Yesterday I was rather hoping for the bears, or perhaps I should say "correctionists" to get Edward the Seconded by a red hot poker rally but this has instead turned into a red hot poker party with said instrument being gleefully applied to everyone in the room - Bull, bear or correctionist - without lube. I touched yesterday on general April behaviour and using the selective view methodology which I also mentioned I can say that this price action still fits. It's
China data is rattling some cages and this Citi surprise chart that Gavin Davis tweeted yesterday is pretty startling
It does beg the question "Well what the heck did you expect?" to the point that whoever's expectations they were should be totally ignored in future or sacked. But then I have suggested before that China is just like a currency NDF market - There is the offshore market (what we think is going on), the onshore market (what is really going on) punctuated by the odd NDF Fix where the offshore market finds out how wrong it is.
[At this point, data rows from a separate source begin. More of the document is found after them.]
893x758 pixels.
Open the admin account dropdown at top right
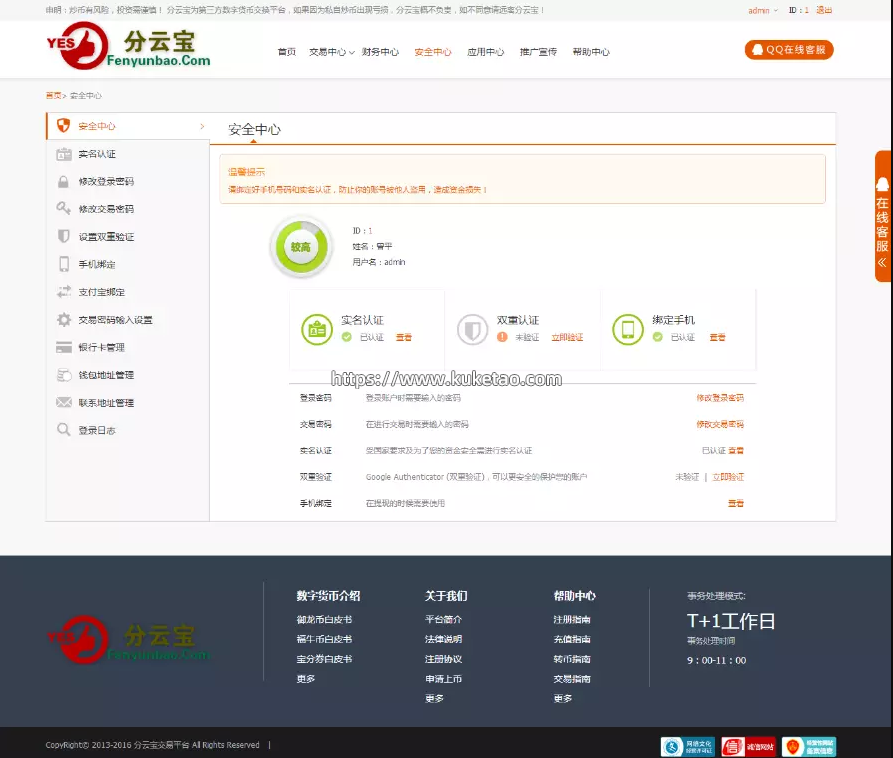tap(762, 10)
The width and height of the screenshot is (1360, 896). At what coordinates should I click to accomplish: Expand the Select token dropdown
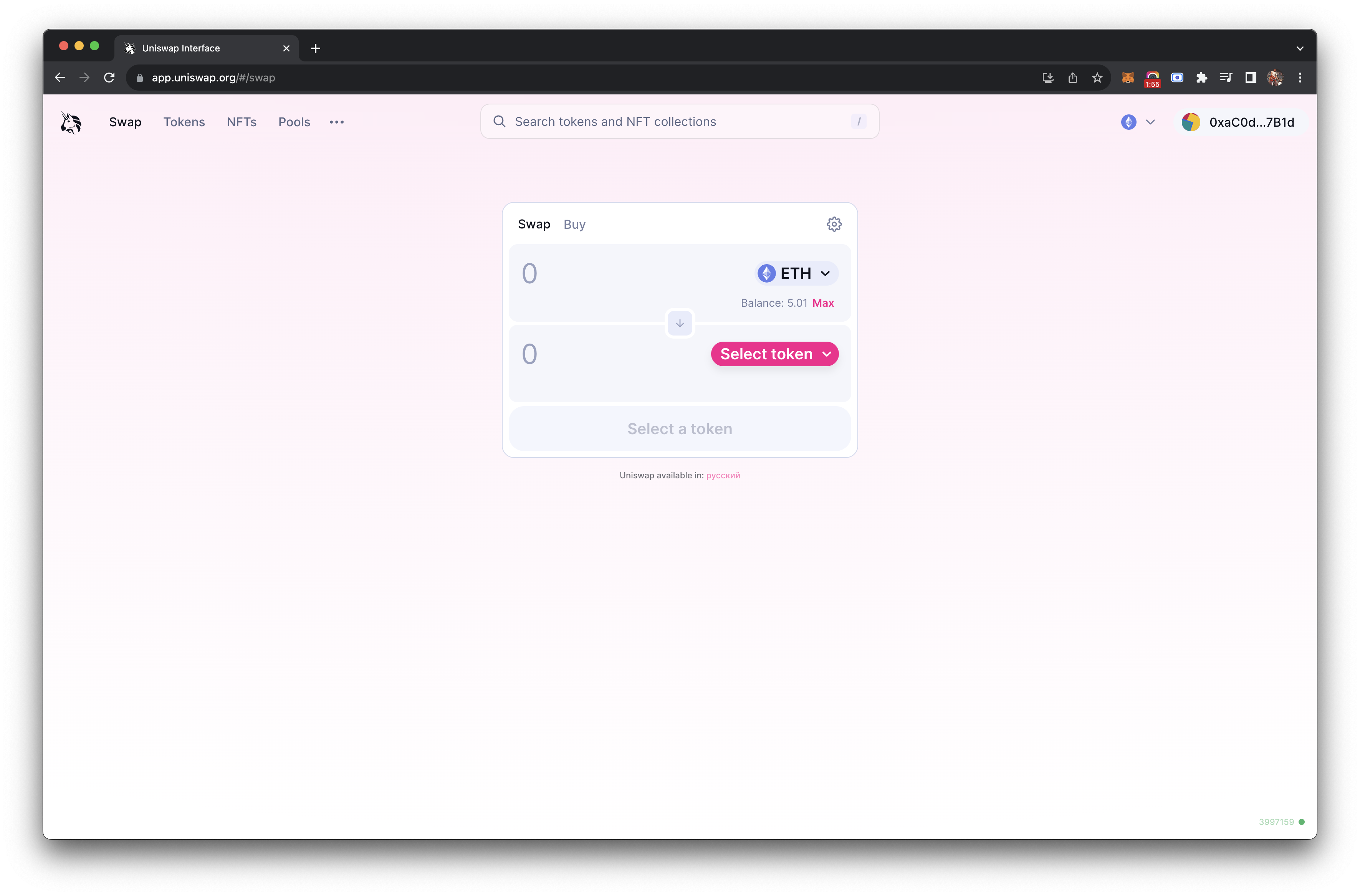coord(774,353)
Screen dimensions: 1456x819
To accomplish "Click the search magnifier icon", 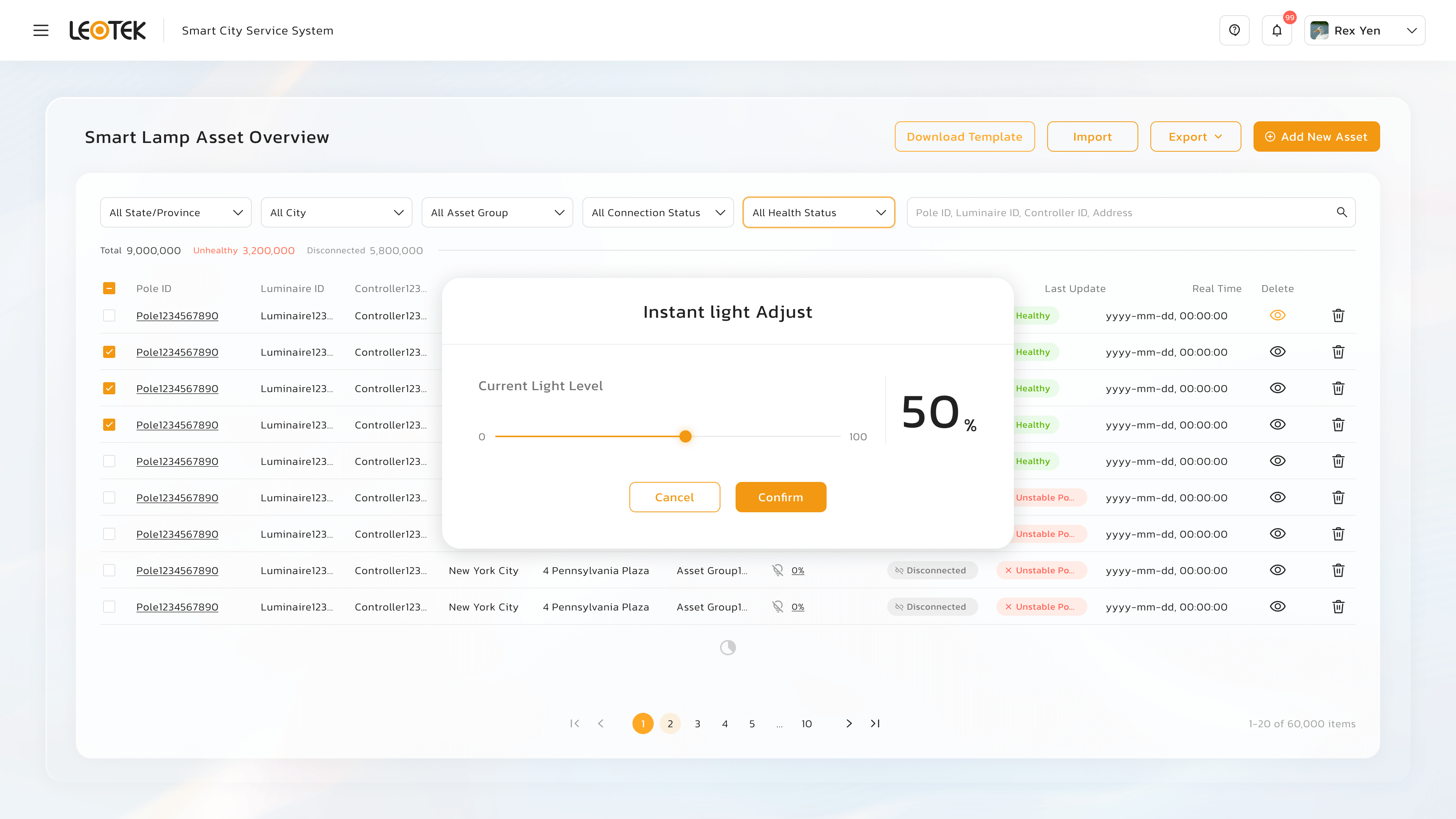I will pyautogui.click(x=1342, y=212).
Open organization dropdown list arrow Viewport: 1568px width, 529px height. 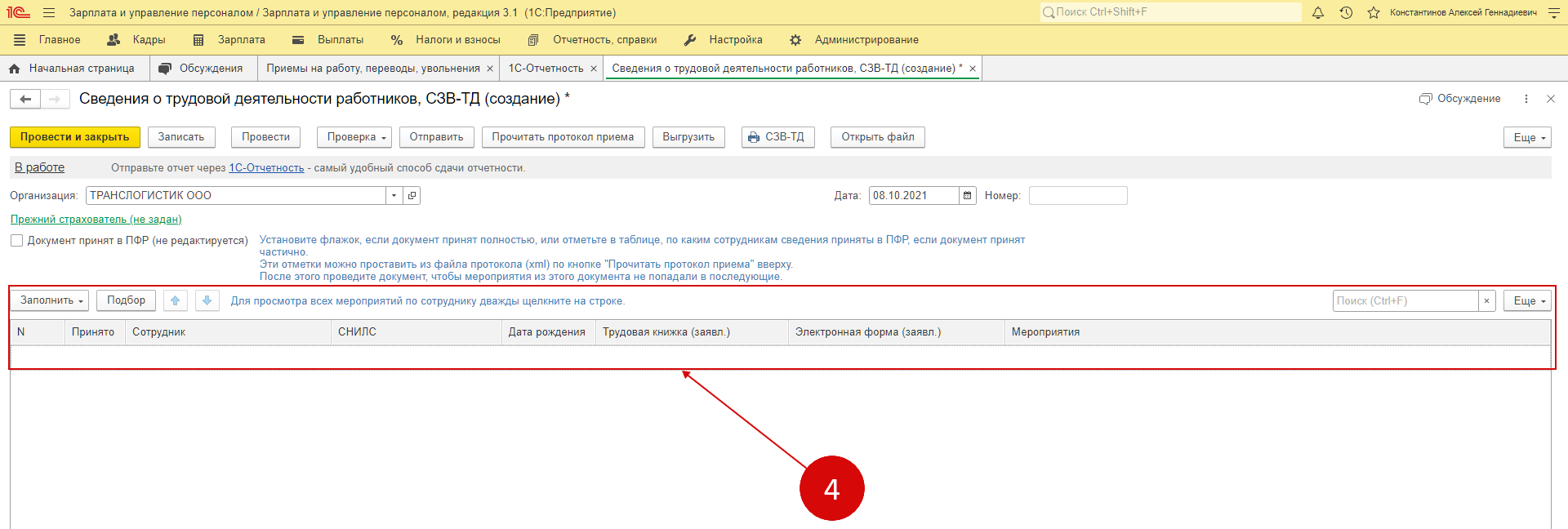[394, 196]
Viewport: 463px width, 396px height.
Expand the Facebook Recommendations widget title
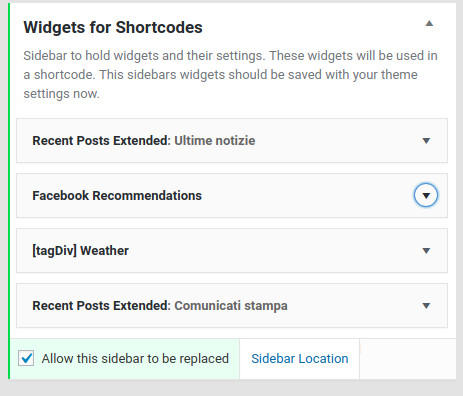117,196
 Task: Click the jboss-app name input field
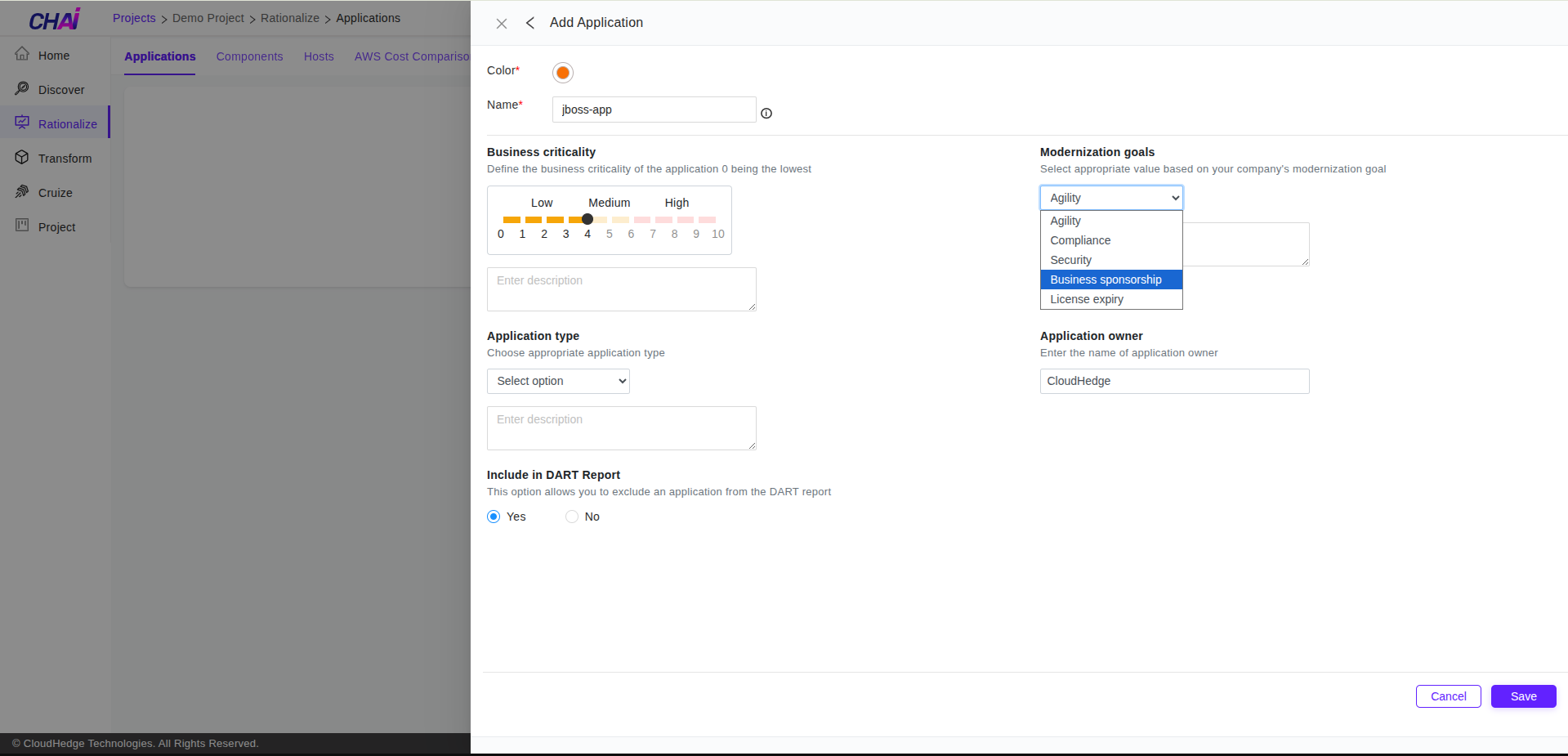[654, 109]
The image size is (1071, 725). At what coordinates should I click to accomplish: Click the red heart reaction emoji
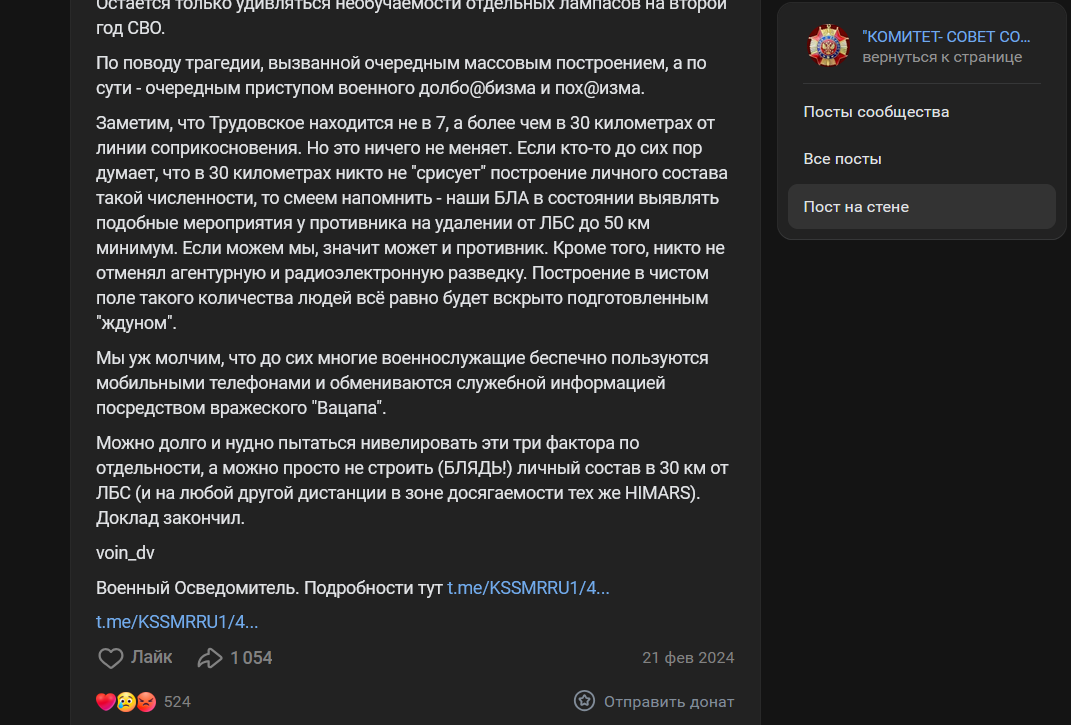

China will probably be just fine. In fact that reminds me of one of the best Daily Mash articles "I'll be just fine, says planet" and like that, maybe China will be just fine but that doesn't mean you will nor that it cares.
But the US is not happy with China and is again warning them over their currency policy. US warns China after renminbi depreciation . We have heard this before and because of that it's market impact is diminished as nothing really came of the last one. Which brings us to the value of warnings in general as warnings are only as good as the threat they carry behind them (as every small child knows). I am pretty sure that there has been an explosion in the issuance of warnings recently which has led me to tap "warns" into Google News to see what pops up and it's staggering.
But a few -
Putin warns Europe of gas shortages over Ukraine debts
U.S. Warns Russia of More Sanctions as G-7 Talks Ukraine Aid
IMF warns on rising debt levels
EU's Juncker warns over UK hopes of EU renegotiation
British economy too reliant on people spending money, warns IMF
Italian navy warns of 'biblical exodus' in Mediterranean
UN warns Burundi leaders on violence
Dimon warns regulation will push credit costs higher
UN warns of Syria food shortage due to looming drought
Malaysia not impervious to external shocks, warns Najib
WTO chief Roberto Azevêdo warns on trade recovery
Cameron warns against Ukip vote
Don't jump red lights, coroner warns cyclists at Bow roundabout lorry death inquest.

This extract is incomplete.